[Exercise details]:
Gather every line of the items below that contains the word "computer", and copy each such line in full.

(Stored data)
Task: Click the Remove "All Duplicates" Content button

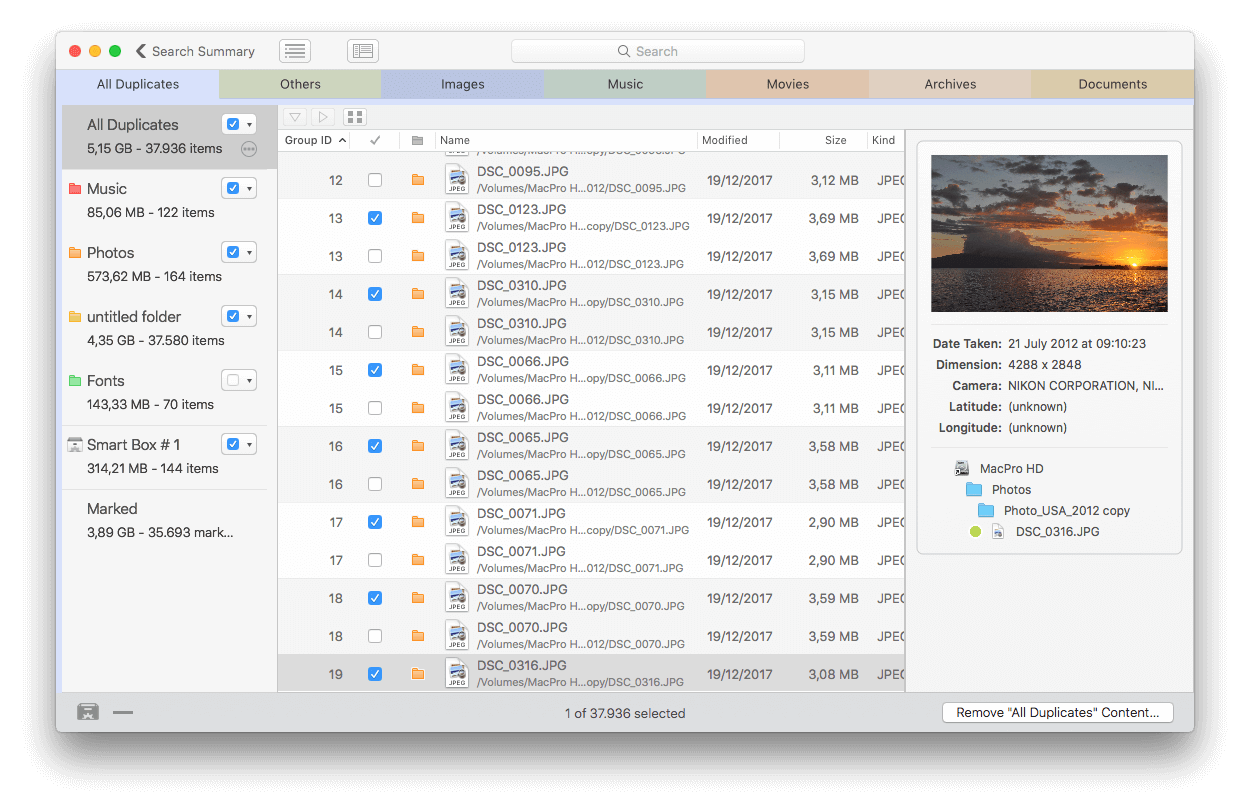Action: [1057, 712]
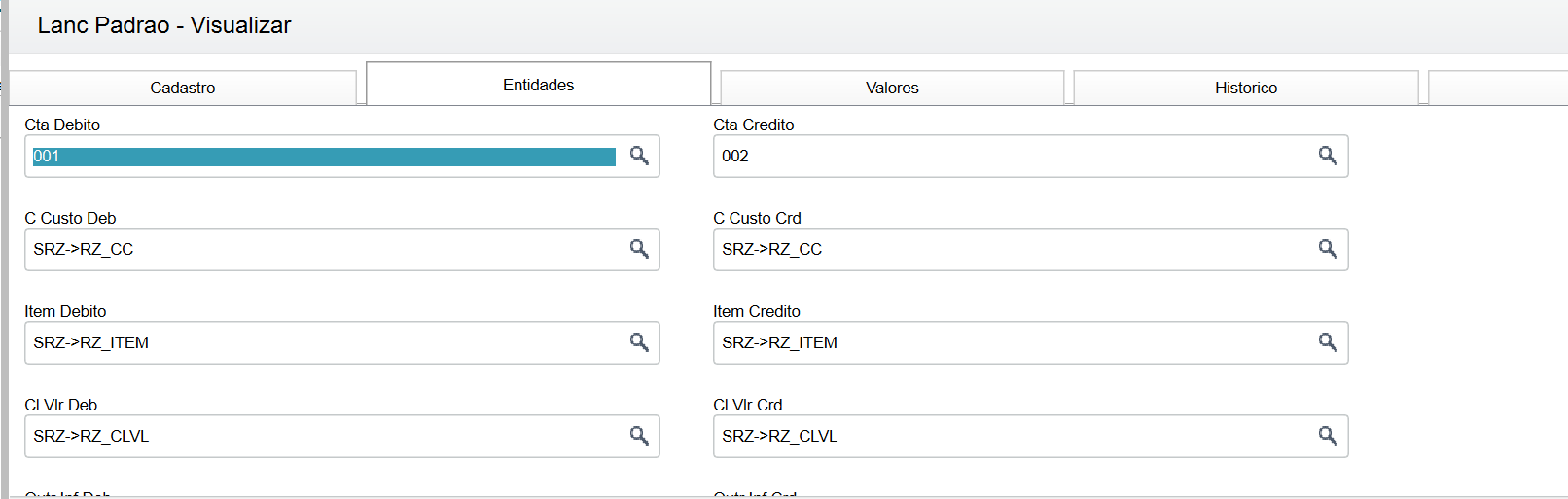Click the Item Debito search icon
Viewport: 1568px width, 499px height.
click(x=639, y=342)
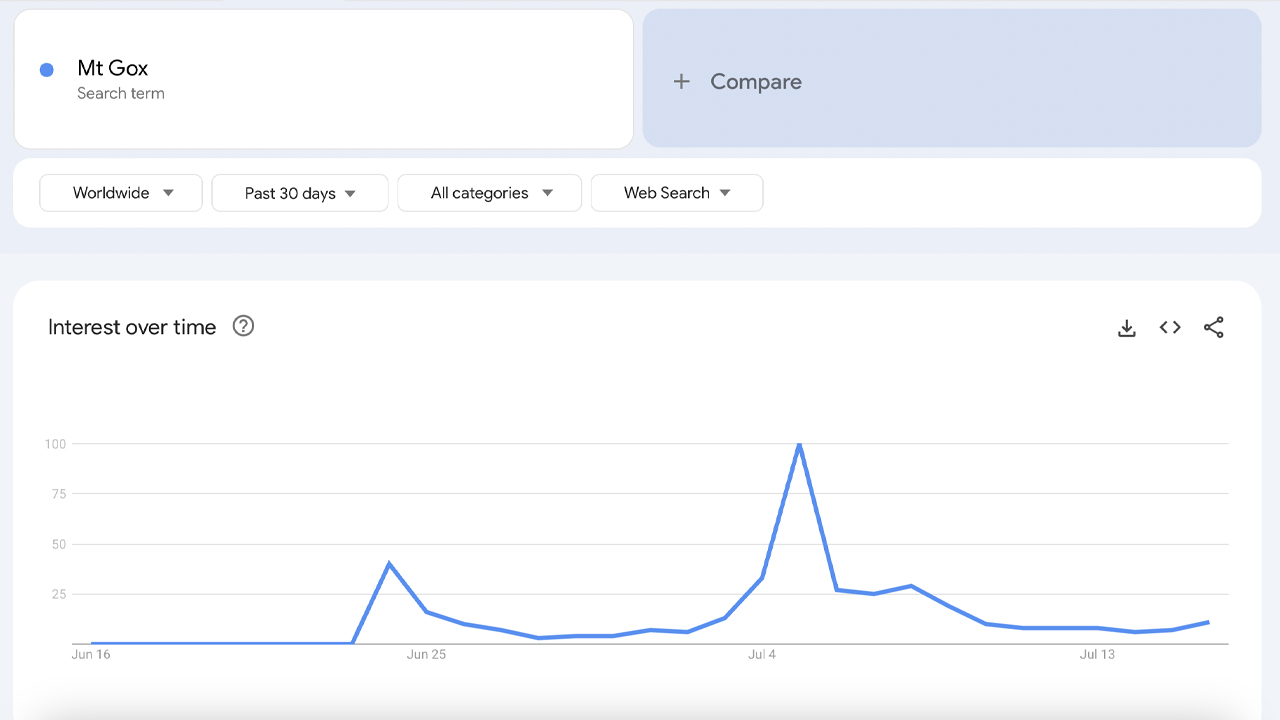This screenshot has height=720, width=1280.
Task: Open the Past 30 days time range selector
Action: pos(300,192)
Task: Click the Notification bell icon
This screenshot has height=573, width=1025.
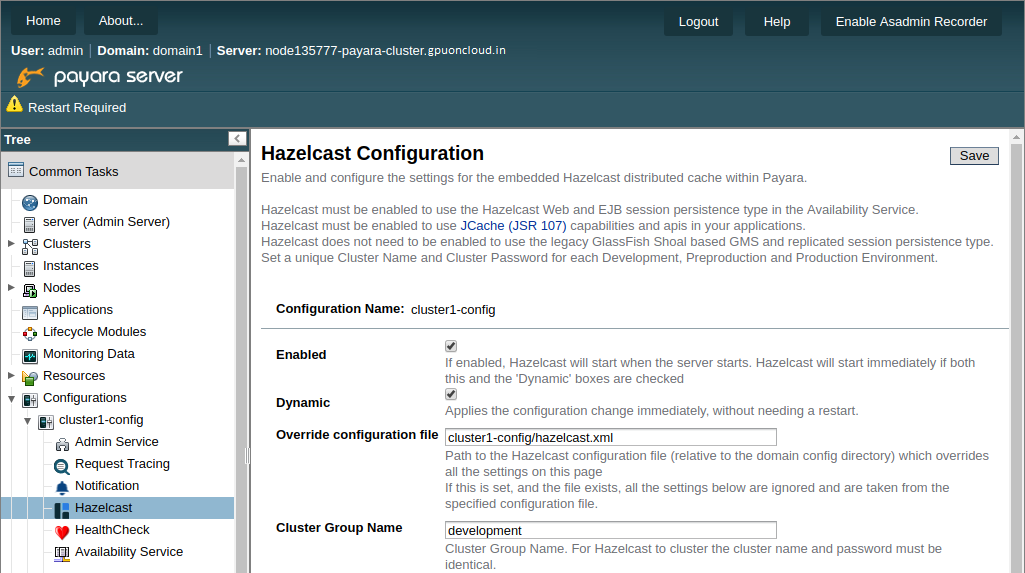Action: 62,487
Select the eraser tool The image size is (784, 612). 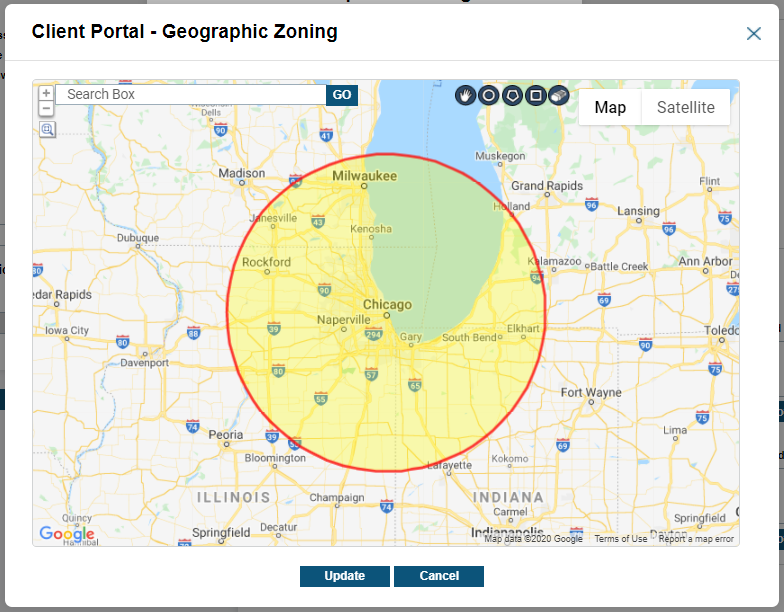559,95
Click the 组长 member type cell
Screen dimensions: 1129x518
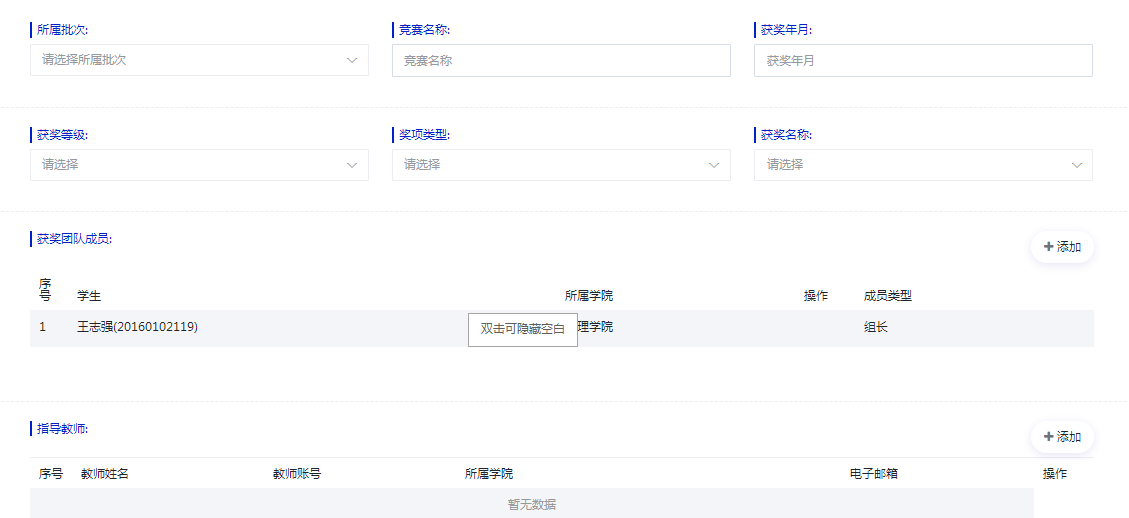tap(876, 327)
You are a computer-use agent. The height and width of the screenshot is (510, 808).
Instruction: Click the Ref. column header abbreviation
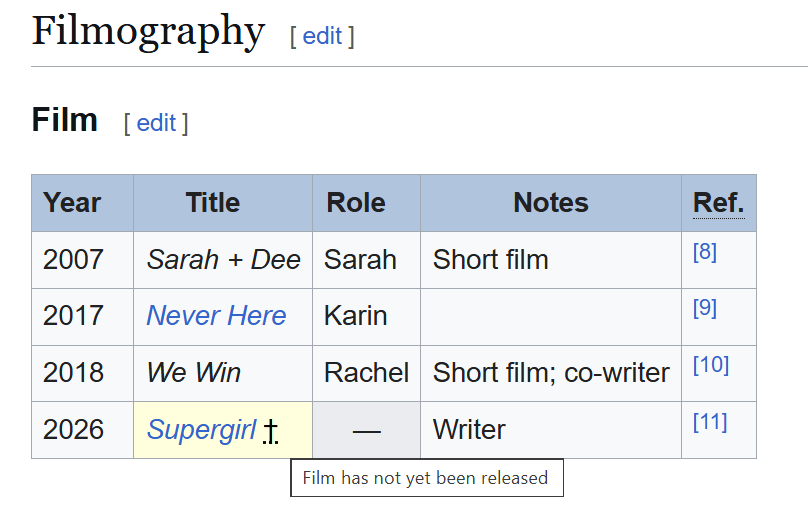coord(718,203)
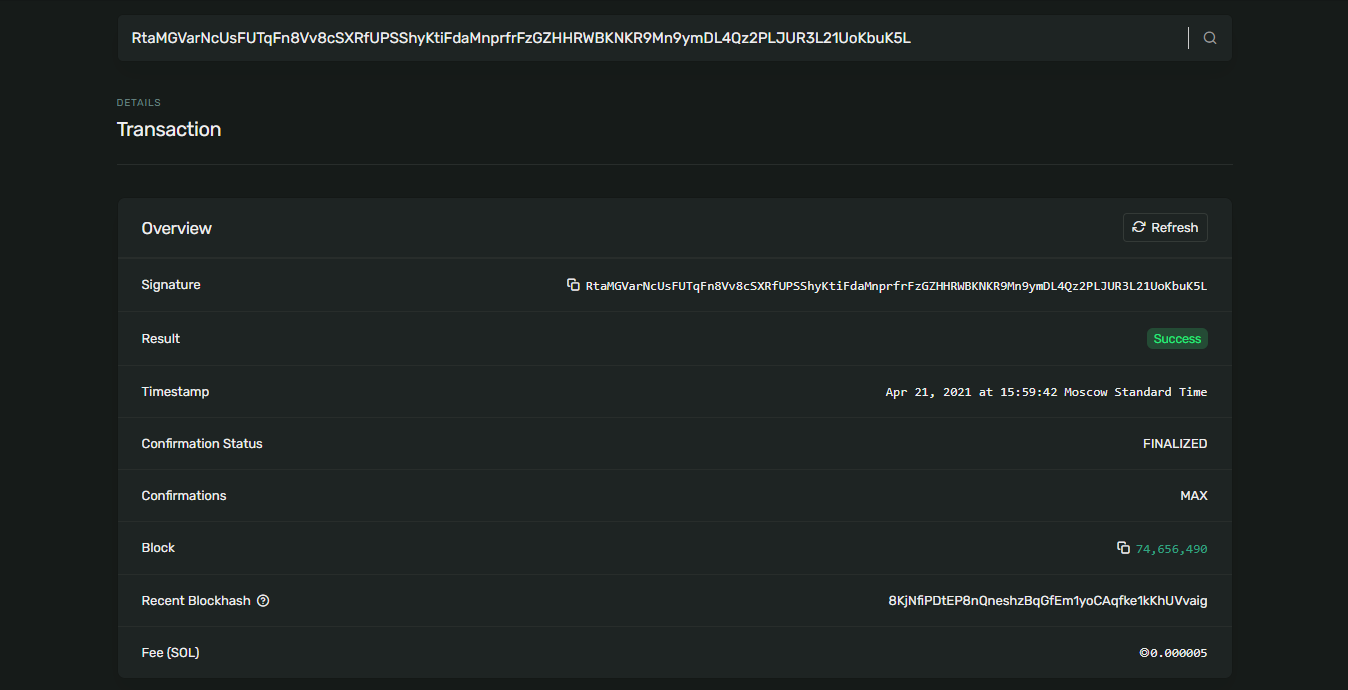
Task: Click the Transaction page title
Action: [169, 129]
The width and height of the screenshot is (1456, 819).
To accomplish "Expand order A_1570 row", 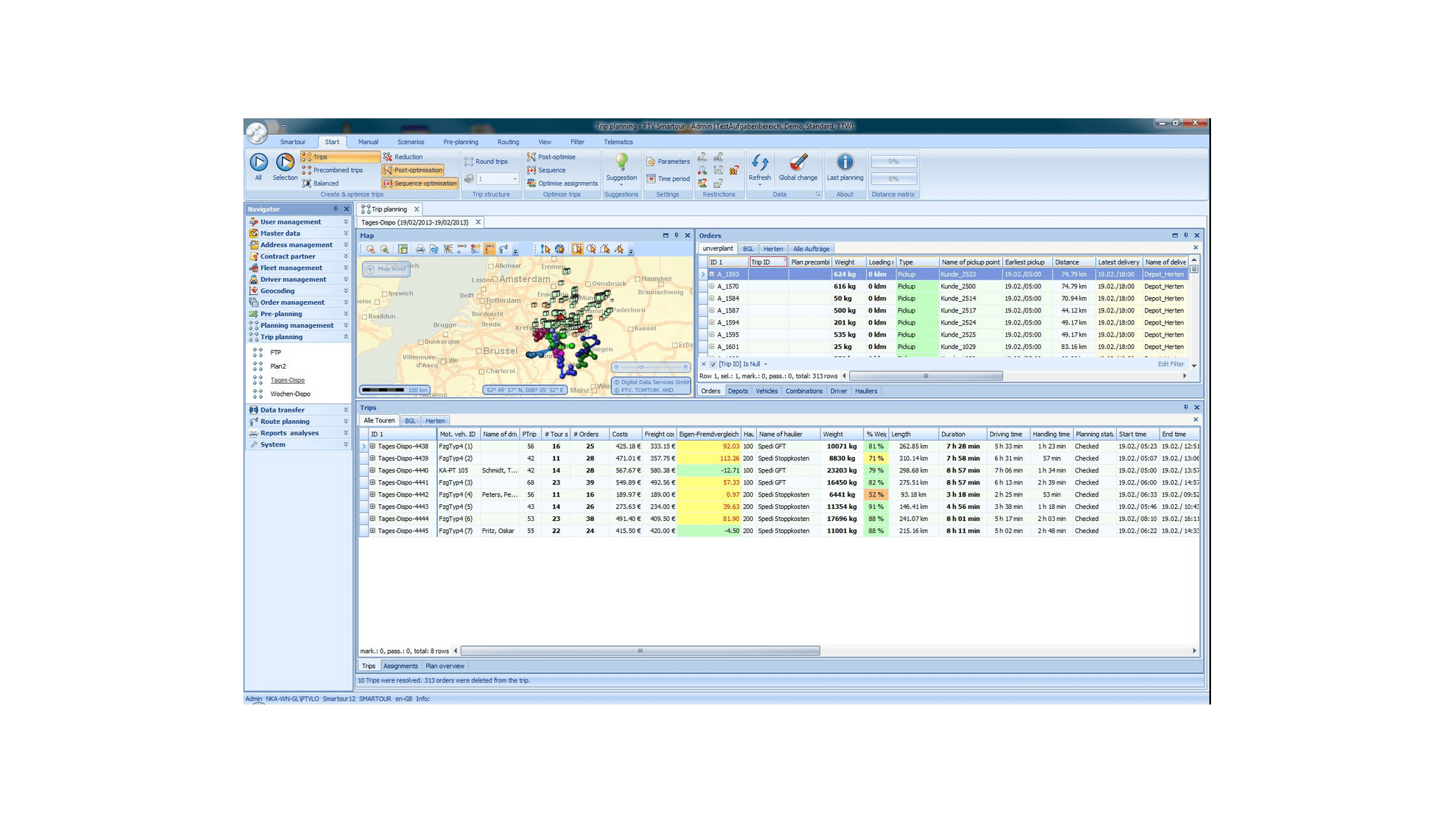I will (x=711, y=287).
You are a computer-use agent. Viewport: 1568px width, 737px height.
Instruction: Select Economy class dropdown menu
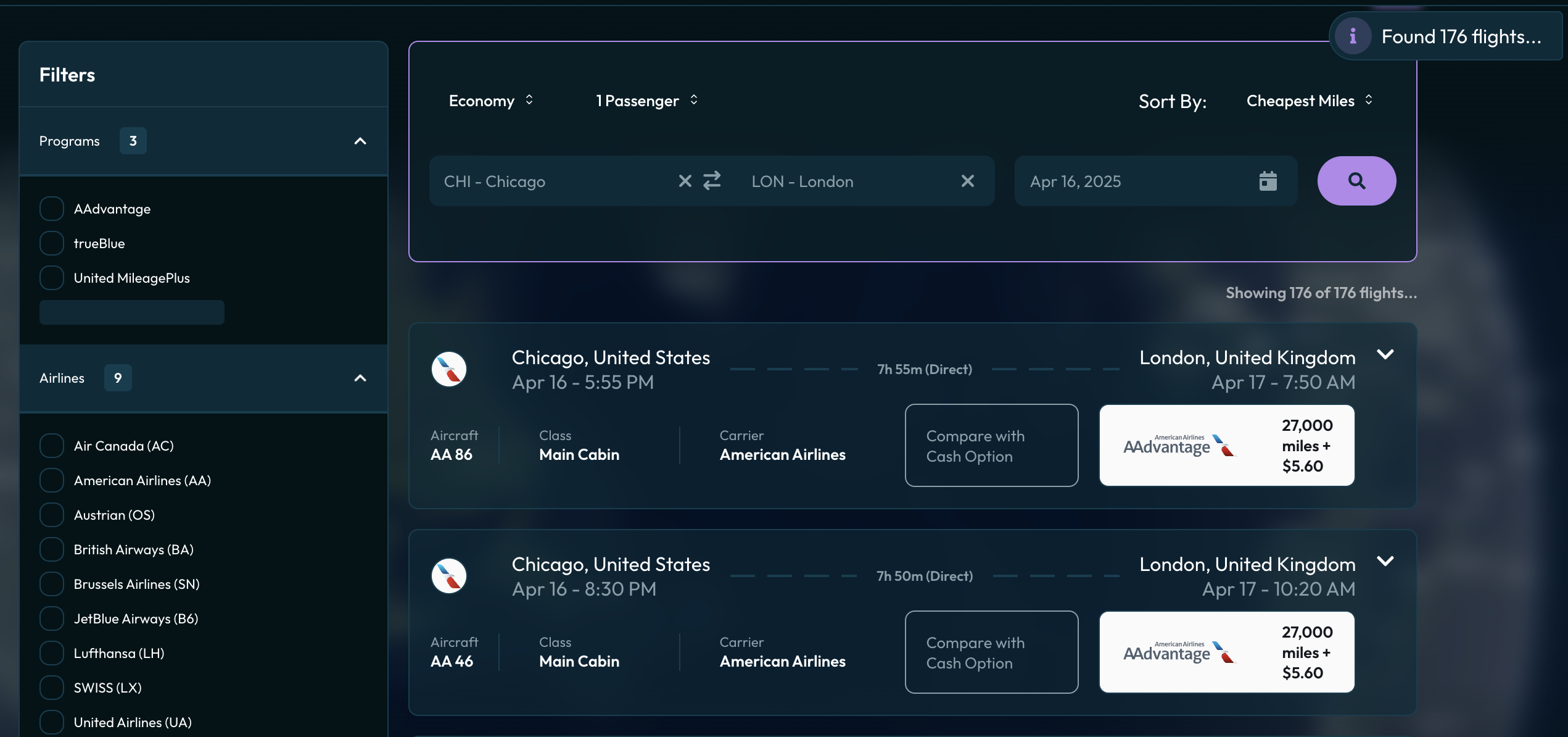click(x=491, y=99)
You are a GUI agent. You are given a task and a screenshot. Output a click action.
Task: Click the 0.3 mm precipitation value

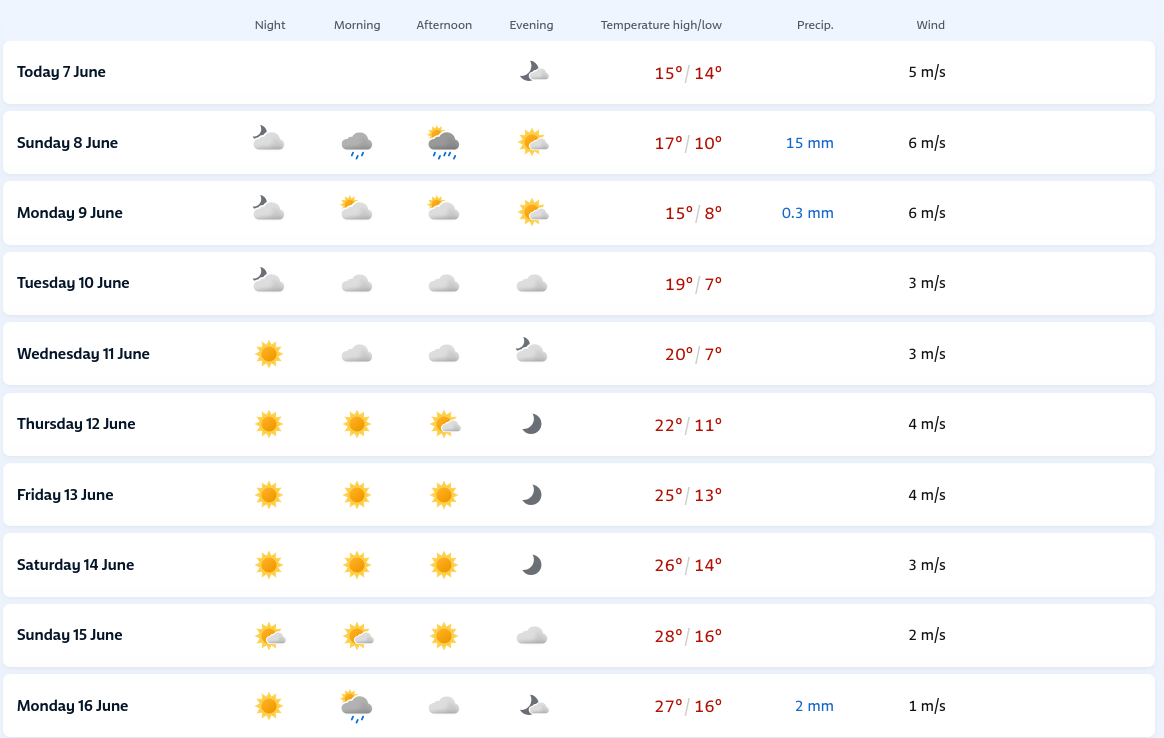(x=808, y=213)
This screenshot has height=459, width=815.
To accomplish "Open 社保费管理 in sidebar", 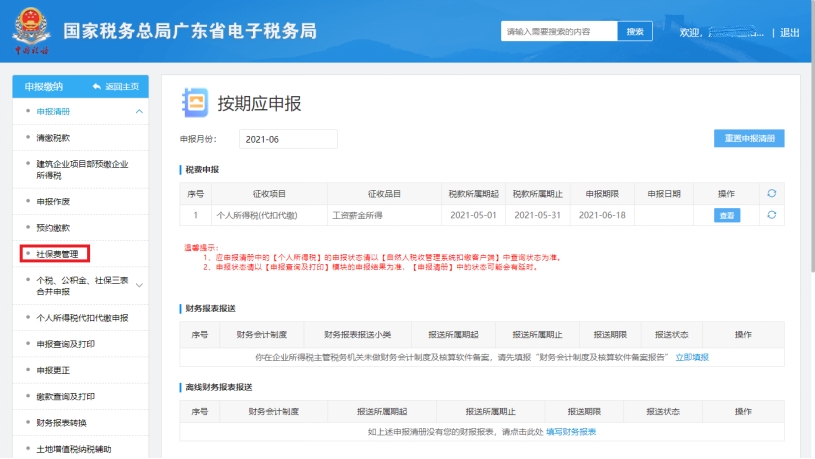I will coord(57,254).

[Worked answer]:
You are a computer-use agent. The height and width of the screenshot is (510, 808).
You are a computer-use agent. Viewport: 1568px width, 737px height.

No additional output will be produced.